= WHAT YOU ARE ASKED TO DO =
The response should be a precise copy of every entry.

# # #

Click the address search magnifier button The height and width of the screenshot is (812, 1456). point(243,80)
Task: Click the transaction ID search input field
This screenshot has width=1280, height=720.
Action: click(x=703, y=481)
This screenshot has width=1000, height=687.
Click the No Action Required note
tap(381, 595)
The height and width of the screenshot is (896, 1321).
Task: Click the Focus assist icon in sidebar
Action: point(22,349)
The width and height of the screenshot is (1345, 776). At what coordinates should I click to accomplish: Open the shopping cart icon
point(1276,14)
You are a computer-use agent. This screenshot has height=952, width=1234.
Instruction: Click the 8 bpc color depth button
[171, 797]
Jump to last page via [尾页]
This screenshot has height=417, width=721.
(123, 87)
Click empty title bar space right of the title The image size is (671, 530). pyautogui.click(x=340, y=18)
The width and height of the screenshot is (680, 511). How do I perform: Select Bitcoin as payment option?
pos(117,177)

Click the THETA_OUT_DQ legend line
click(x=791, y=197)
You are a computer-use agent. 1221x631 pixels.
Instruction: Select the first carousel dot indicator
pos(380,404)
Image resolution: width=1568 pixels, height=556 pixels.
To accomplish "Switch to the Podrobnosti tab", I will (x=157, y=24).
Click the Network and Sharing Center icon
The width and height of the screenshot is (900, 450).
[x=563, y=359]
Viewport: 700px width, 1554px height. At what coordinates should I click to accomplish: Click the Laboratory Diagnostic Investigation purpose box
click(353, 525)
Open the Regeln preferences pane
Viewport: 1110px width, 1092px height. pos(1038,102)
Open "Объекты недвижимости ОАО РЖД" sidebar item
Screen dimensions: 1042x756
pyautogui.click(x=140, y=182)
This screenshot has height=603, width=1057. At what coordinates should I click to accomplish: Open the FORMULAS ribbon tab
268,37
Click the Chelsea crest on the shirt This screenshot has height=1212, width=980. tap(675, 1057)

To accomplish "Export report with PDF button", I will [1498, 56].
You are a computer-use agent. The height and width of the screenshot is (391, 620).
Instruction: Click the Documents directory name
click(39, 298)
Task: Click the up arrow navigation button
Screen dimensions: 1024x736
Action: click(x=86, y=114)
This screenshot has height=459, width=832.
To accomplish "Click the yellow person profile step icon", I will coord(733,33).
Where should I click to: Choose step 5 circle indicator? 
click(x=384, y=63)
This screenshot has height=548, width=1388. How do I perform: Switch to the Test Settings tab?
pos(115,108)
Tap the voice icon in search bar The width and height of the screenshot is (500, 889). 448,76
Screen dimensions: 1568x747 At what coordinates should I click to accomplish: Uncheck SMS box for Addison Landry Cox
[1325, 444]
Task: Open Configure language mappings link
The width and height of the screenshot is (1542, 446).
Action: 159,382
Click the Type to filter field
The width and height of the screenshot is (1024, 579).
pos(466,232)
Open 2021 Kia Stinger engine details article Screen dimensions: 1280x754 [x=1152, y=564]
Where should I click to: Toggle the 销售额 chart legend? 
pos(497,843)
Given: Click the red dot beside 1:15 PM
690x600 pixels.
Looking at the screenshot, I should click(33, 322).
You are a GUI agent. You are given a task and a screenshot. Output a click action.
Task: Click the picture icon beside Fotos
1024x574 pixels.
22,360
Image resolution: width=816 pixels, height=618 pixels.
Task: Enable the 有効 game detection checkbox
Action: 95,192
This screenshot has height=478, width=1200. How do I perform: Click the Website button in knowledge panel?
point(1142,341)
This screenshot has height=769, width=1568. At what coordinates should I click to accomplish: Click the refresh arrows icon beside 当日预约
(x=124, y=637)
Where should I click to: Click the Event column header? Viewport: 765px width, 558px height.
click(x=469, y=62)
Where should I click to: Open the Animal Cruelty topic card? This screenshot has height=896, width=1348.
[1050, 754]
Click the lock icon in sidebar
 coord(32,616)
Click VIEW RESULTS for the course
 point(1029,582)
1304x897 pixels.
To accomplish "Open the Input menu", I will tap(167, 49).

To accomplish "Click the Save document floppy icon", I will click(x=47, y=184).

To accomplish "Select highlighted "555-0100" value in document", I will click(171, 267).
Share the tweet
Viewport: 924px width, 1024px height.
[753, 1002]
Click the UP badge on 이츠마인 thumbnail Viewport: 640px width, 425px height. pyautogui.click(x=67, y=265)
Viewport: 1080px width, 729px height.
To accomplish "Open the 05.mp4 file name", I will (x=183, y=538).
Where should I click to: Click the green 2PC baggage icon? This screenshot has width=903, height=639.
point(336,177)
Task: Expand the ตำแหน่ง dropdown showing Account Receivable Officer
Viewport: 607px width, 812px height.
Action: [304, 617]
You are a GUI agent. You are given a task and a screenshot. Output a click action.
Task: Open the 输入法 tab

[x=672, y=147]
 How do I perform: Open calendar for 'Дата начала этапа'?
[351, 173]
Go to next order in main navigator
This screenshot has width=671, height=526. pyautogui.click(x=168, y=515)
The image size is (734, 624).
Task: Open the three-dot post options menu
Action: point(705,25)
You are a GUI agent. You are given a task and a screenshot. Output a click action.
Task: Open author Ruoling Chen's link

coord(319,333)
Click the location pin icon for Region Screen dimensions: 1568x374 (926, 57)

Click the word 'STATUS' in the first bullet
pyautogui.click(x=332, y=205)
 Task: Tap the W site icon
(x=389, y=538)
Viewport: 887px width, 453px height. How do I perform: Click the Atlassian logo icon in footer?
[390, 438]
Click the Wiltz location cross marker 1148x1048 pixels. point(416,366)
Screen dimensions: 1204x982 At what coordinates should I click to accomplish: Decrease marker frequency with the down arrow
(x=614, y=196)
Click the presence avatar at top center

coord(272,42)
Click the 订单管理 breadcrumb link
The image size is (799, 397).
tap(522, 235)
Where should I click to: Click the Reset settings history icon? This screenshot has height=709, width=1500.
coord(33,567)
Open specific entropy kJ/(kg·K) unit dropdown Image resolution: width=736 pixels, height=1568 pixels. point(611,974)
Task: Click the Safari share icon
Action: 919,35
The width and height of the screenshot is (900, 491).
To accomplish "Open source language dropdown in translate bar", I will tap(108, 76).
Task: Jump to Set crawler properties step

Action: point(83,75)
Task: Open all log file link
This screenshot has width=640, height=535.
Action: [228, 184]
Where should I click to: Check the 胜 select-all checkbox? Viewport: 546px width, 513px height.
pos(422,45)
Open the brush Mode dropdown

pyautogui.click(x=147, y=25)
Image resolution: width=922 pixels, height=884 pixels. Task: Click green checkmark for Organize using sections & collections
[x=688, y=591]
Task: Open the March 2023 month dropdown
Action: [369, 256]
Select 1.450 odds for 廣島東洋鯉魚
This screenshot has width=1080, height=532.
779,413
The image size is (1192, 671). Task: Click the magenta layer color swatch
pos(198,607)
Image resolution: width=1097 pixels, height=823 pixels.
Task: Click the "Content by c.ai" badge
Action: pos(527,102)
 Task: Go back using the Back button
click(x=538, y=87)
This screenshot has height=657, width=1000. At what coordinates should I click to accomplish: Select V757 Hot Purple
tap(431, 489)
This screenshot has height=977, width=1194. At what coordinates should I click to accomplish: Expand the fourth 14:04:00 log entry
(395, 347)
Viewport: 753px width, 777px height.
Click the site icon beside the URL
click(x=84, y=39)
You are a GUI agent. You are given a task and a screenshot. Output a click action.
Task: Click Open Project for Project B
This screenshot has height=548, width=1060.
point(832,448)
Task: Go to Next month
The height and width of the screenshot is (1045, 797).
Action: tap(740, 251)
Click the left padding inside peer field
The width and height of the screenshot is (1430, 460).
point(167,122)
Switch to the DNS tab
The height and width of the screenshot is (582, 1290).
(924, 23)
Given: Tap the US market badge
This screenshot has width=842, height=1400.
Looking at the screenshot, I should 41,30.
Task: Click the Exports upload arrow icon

# # #

= ANSWER BOX =
Click the address search magnifier button The height and width of the screenshot is (812, 1456). point(243,80)
Task: Click the transaction ID search input field
This screenshot has width=1280, height=720.
Action: click(x=703, y=481)
This screenshot has width=1000, height=687.
Click the No Action Required note
tap(381, 595)
The height and width of the screenshot is (896, 1321).
Task: Click the Focus assist icon in sidebar
Action: point(22,349)
The width and height of the screenshot is (1345, 776). At what coordinates should I click to accomplish: Open the shopping cart icon
point(1276,14)
You are a computer-use agent. This screenshot has height=952, width=1234.
Instruction: Click the 8 bpc color depth button
[171, 797]
Jump to last page via [尾页]
This screenshot has height=417, width=721.
(123, 87)
Click empty title bar space right of the title The image size is (671, 530). pyautogui.click(x=340, y=18)
The width and height of the screenshot is (680, 511). How do I perform: Select Bitcoin as payment option?
pos(117,177)

Click the THETA_OUT_DQ legend line
click(x=791, y=197)
You are a computer-use agent. 1221x631 pixels.
Instruction: Select the first carousel dot indicator
pos(380,404)
Image resolution: width=1568 pixels, height=556 pixels.
To accomplish "Switch to the Podrobnosti tab", I will (x=157, y=24).
Click the Network and Sharing Center icon
The width and height of the screenshot is (900, 450).
[x=563, y=359]
Viewport: 700px width, 1554px height. At what coordinates should I click to accomplish: Click the Laboratory Diagnostic Investigation purpose box
click(353, 525)
Open the Regeln preferences pane
Viewport: 1110px width, 1092px height. pos(1038,102)
Open "Объекты недвижимости ОАО РЖД" sidebar item
Screen dimensions: 1042x756
pyautogui.click(x=140, y=182)
This screenshot has height=603, width=1057. At what coordinates should I click to accomplish: Open the FORMULAS ribbon tab
268,37
Click the Chelsea crest on the shirt This screenshot has height=1212, width=980. tap(675, 1057)

To accomplish "Export report with PDF button", I will [1498, 56].
You are a computer-use agent. The height and width of the screenshot is (391, 620).
Instruction: Click the Documents directory name
click(39, 298)
Task: Click the up arrow navigation button
Screen dimensions: 1024x736
Action: click(x=86, y=114)
This screenshot has height=459, width=832.
To accomplish "Click the yellow person profile step icon", I will coord(733,33).
Where should I click to: Choose step 5 circle indicator? 
click(x=384, y=63)
This screenshot has height=548, width=1388. How do I perform: Switch to the Test Settings tab?
pos(115,108)
Tap the voice icon in search bar The width and height of the screenshot is (500, 889). 448,76
Screen dimensions: 1568x747 At what coordinates should I click to accomplish: Uncheck SMS box for Addison Landry Cox
[1325, 444]
Task: Open Configure language mappings link
The width and height of the screenshot is (1542, 446).
Action: 159,382
Click the Type to filter field
The width and height of the screenshot is (1024, 579).
pos(466,232)
Open 2021 Kia Stinger engine details article Screen dimensions: 1280x754 [x=1152, y=564]
Where should I click to: Toggle the 销售额 chart legend? 
pos(497,843)
Given: Click the red dot beside 1:15 PM
690x600 pixels.
Looking at the screenshot, I should click(33, 322).
You are a GUI agent. You are given a task and a screenshot. Output a click action.
Task: Click the picture icon beside Fotos
1024x574 pixels.
22,360
Image resolution: width=816 pixels, height=618 pixels.
Task: Enable the 有効 game detection checkbox
Action: 95,192
This screenshot has height=478, width=1200. How do I perform: Click the Website button in knowledge panel?
point(1142,341)
This screenshot has height=769, width=1568. At what coordinates should I click to accomplish: Click the refresh arrows icon beside 当日预约
(x=124, y=637)
Where should I click to: Click the Event column header? Viewport: 765px width, 558px height.
click(x=469, y=62)
Where should I click to: Open the Animal Cruelty topic card? This screenshot has height=896, width=1348.
[1050, 754]
Click the lock icon in sidebar
 coord(32,616)
Click VIEW RESULTS for the course
 point(1029,582)
1304x897 pixels.
To accomplish "Open the Input menu", I will tap(167, 49).

To accomplish "Click the Save document floppy icon", I will click(x=47, y=184).

To accomplish "Select highlighted "555-0100" value in document", I will click(171, 267).
Share the tweet
Viewport: 924px width, 1024px height.
[753, 1002]
Click the UP badge on 이츠마인 thumbnail Viewport: 640px width, 425px height. pyautogui.click(x=67, y=265)
Viewport: 1080px width, 729px height.
To accomplish "Open the 05.mp4 file name", I will (x=183, y=538).
Where should I click to: Click the green 2PC baggage icon? This screenshot has width=903, height=639.
point(336,177)
Task: Expand the ตำแหน่ง dropdown showing Account Receivable Officer
Viewport: 607px width, 812px height.
Action: [304, 617]
You are a GUI agent. You are given a task and a screenshot. Output a click action.
Task: Open the 输入法 tab

[x=672, y=147]
 How do I perform: Open calendar for 'Дата начала этапа'?
[351, 173]
Go to next order in main navigator
This screenshot has width=671, height=526. pyautogui.click(x=168, y=515)
The image size is (734, 624).
Task: Open the three-dot post options menu
Action: point(705,25)
You are a GUI agent. You are given a task and a screenshot. Output a click action.
Task: Open author Ruoling Chen's link

coord(319,333)
Click the location pin icon for Region Screen dimensions: 1568x374 (926, 57)

Click the word 'STATUS' in the first bullet
pyautogui.click(x=332, y=205)
 Task: Tap the W site icon
(x=389, y=538)
Viewport: 887px width, 453px height. How do I perform: Click the Atlassian logo icon in footer?
[390, 438]
Click the Wiltz location cross marker 1148x1048 pixels. point(416,366)
Screen dimensions: 1204x982 At what coordinates should I click to accomplish: Decrease marker frequency with the down arrow
(x=614, y=196)
Click the presence avatar at top center

coord(272,42)
Click the 订单管理 breadcrumb link
The image size is (799, 397).
tap(522, 235)
Where should I click to: Click the Reset settings history icon? This screenshot has height=709, width=1500.
coord(33,567)
Open specific entropy kJ/(kg·K) unit dropdown Image resolution: width=736 pixels, height=1568 pixels. point(611,974)
Task: Click the Safari share icon
Action: 919,35
The width and height of the screenshot is (900, 491).
To accomplish "Open source language dropdown in translate bar", I will tap(108, 76).
Task: Jump to Set crawler properties step

Action: point(83,75)
Task: Open all log file link
This screenshot has width=640, height=535.
Action: [228, 184]
Where should I click to: Check the 胜 select-all checkbox? Viewport: 546px width, 513px height.
pos(422,45)
Open the brush Mode dropdown

pyautogui.click(x=147, y=25)
Image resolution: width=922 pixels, height=884 pixels. Task: Click green checkmark for Organize using sections & collections
[x=688, y=591]
Task: Open the March 2023 month dropdown
Action: [369, 256]
Select 1.450 odds for 廣島東洋鯉魚
This screenshot has width=1080, height=532.
779,413
The image size is (1192, 671). Task: Click the magenta layer color swatch
pos(198,607)
Image resolution: width=1097 pixels, height=823 pixels.
Task: Click the "Content by c.ai" badge
Action: pos(527,102)
 Task: Go back using the Back button
click(x=538, y=87)
This screenshot has height=657, width=1000. At what coordinates should I click to accomplish: Select V757 Hot Purple
tap(431, 489)
This screenshot has height=977, width=1194. At what coordinates should I click to accomplish: Expand the fourth 14:04:00 log entry
(395, 347)
Viewport: 753px width, 777px height.
Click the site icon beside the URL
click(x=84, y=39)
You are a GUI agent. You are given a task and a screenshot. Output a click action.
Task: Click Open Project for Project B
This screenshot has height=548, width=1060.
point(832,448)
Task: Go to Next month
The height and width of the screenshot is (1045, 797).
Action: tap(740, 251)
Click the left padding inside peer field
The width and height of the screenshot is (1430, 460).
point(167,122)
Switch to the DNS tab
The height and width of the screenshot is (582, 1290).
(924, 23)
Given: Tap the US market badge
This screenshot has width=842, height=1400.
Looking at the screenshot, I should 41,30.
Task: Click the Exports upload arrow icon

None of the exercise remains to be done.